The Prime Minister, Naoto Kan, on the other hand, has reiterated that the plant will be dismantled as soon as possible, as declared by the Japanese Communist Party leader Kazuo Shii. The IAEA, in its latest statement issued this afternoon, still qualified as "very serious" the situation on the ground.

While efforts continue to drain the contaminated water in the plant, the Japanese government, criticized for the management of the nuclear crisis, has rejected the recommendation of the IAEA to expand the nuclear zone of 20 kilometers has so far evacuated to all its citizens. The UN atomic Office had proposed the measure after the contamination in the Iitate town of 7,000 inhabitants, located 40 miles from the plant, exceeds the normal limits.

"An initial assessment indicates that it has been surpassed one of the criteria of the IAEA," he said yesterday Denis Flory, deputy director of Nuclear Safety of the organization. The extension of the exclusion zone would have meant the displacement of some 130,000 inhabitants, who would join the 70,000 already evacuated.

What it has done without informing the government is giving orders to increase security measures in the 55 nuclear plants in the country with immediate effect. The new requirements, which must have been completed by the end of April, including the requirement of a mobile emergency generators to meet potential shortfalls in the main grid, and have fire trucks with hoses ready at all times to ensure cooling the reactor and pools of spent fuel rods if necessary, said the Ministry of Economy, Trade and Industry.

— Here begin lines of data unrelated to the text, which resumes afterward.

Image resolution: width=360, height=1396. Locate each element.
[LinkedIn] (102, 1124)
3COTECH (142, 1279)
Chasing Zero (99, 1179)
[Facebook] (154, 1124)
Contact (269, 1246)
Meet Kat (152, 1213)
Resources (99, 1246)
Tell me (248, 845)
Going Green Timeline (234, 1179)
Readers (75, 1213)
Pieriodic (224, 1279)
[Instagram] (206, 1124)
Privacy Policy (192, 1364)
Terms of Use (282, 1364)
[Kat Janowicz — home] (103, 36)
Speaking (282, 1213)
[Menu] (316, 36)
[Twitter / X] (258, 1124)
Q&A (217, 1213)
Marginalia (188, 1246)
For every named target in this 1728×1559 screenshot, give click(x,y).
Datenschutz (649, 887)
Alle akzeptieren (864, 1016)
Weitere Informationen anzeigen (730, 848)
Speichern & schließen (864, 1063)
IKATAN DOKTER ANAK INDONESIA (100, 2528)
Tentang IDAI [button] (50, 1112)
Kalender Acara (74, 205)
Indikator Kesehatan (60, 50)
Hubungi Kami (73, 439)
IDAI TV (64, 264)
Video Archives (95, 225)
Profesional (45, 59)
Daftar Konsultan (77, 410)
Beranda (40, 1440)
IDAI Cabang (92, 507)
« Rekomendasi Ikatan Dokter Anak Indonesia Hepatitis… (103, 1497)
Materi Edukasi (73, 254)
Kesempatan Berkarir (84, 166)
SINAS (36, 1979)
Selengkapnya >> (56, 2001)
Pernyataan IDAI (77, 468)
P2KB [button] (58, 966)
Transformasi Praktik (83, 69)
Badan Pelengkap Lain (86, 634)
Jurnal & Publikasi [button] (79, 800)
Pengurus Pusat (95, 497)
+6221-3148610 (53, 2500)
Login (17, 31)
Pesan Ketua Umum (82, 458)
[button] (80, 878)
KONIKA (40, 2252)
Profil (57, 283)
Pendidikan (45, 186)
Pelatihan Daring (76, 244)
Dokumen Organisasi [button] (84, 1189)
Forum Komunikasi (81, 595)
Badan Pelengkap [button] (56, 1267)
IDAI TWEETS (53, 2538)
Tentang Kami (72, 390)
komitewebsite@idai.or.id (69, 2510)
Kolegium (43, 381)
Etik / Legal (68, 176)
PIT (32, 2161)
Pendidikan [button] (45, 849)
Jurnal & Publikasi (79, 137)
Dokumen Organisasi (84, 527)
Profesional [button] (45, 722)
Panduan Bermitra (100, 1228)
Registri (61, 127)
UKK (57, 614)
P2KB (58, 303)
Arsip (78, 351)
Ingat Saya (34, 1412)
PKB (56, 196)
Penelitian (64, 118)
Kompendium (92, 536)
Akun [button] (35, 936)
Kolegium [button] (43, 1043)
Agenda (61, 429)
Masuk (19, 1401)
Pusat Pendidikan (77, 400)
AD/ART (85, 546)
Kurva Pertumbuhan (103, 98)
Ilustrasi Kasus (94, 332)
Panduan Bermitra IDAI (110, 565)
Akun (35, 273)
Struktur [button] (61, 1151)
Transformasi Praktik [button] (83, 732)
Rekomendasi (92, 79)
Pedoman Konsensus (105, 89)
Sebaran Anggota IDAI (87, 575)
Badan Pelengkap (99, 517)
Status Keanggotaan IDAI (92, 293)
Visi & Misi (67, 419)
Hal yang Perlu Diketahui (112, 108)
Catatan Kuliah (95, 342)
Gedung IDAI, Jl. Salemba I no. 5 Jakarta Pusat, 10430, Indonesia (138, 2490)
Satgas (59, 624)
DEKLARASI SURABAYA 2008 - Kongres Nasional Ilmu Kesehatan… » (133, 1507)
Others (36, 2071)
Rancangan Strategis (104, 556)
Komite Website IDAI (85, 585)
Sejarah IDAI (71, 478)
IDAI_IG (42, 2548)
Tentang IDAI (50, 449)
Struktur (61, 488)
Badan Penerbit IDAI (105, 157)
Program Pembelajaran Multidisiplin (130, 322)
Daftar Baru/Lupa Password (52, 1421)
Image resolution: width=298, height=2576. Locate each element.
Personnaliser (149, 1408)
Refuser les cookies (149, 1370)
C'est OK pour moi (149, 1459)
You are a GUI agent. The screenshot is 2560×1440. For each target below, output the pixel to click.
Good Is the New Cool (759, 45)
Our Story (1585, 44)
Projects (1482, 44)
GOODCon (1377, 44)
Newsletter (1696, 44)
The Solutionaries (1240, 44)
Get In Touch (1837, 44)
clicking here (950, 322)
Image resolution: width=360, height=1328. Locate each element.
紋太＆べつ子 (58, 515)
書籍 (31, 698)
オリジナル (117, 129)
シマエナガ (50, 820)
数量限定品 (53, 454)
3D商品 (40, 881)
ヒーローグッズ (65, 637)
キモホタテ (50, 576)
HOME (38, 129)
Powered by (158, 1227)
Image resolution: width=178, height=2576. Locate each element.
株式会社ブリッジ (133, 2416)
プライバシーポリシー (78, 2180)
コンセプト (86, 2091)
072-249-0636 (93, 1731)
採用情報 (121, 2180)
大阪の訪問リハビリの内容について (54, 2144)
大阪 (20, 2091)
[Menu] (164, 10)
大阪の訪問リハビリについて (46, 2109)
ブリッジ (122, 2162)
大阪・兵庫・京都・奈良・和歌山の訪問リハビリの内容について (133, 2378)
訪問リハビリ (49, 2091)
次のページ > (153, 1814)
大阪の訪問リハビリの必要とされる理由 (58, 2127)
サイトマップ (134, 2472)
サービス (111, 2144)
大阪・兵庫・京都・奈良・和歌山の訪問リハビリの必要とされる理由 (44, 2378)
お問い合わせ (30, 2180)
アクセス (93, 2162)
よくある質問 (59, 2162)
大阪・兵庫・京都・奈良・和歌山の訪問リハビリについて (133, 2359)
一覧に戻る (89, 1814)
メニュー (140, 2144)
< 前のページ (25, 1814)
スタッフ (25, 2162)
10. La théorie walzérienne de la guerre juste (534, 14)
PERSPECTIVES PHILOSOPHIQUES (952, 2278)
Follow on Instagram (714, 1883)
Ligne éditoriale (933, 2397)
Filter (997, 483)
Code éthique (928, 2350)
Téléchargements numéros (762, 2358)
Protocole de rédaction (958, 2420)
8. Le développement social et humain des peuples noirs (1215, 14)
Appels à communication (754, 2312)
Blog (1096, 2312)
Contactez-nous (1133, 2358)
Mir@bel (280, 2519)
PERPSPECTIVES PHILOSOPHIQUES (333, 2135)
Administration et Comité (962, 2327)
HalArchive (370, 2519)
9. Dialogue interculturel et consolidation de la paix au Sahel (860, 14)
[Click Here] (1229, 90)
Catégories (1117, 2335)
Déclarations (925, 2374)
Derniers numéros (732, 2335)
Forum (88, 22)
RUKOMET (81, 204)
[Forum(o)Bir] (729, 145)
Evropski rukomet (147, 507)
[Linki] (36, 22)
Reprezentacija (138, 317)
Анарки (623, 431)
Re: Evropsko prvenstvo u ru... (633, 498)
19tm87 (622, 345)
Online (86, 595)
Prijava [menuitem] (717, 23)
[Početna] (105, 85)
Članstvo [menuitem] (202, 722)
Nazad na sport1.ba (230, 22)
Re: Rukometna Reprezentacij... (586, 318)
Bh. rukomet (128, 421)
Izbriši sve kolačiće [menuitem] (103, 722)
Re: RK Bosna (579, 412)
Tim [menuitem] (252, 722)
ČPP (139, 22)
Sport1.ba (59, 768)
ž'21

Other measures, such as the construction of protective walls against tsunamis higher will be considered after carrying out a full assessment of the disaster in central Fukushima I. Tokyo will also review its policy to promote renewable energy. "These are minimum measures we now think that should be taken immediately," said Banri Kaieda Ministry spokesman reports.

Kaieda said the plan does not need to paralyze the functioning of plants. Almost 90% of Japan's reactors have not yet complied with the safety regulations issued in 2006 on protection against tsunamis. Before the disaster, which severely affected the nuclear complex and the distribution network, nuclear power accounted for 30% of electricity generation capacity in Japan, a percentage that is believed to increase to 50% by 2030, one of the highest the world.

The announcement of new security measures is a recognition that the hitherto existing rules were inadequate and insufficient to cope with the earthquake of magnitude 9 on the Richter scale and the tsunami that devastated the country's northeastern coast. Pollution in New York today to pollution has even (at a dose almost imperceptible) to rain in New York and U.S.

dairy products. Since March 11, the prospects of stabilizing the situation in Fukushima seem increasingly remote. Emergency crews yesterday continued the struggle to regain control of the nuclear complex, located about 240 kilometers north of Tokyo, where radiation is still leaking. Yesterday was detected smoke coming from the central Fukushima II, located several kilometers from the first and is in stable stop the earthquake.

The authorities said the smoke came from a power distribution panel. The president of Tokyo Electric Power (TEPCO), Tsunehisa Katsumata, said four of six reactors at the plant (from number 1 to number 4) will be closed and will never be used. A statement that sounds out of time when the situation of several of the reactors is not even stabilized, the threat of a major radioactive leak is still alive, and according to some experts, the crisis can take months or even years, to be resolved.

"We're not in a position to say when we have this under control," acknowledged Yukio Edan, government spokesman. TEPCO said it would take "some time to" stabilize the reactors that are overheated. Moreover, in Tokyo, the emperors of Japan, Akihito and Michiko visited yesterday for the first time hundreds of refugees from the earthquake in a shelter in the capital.

The death toll from the earthquake rose to 11,417 dead and 16,273 missing, according to the National Police Agency.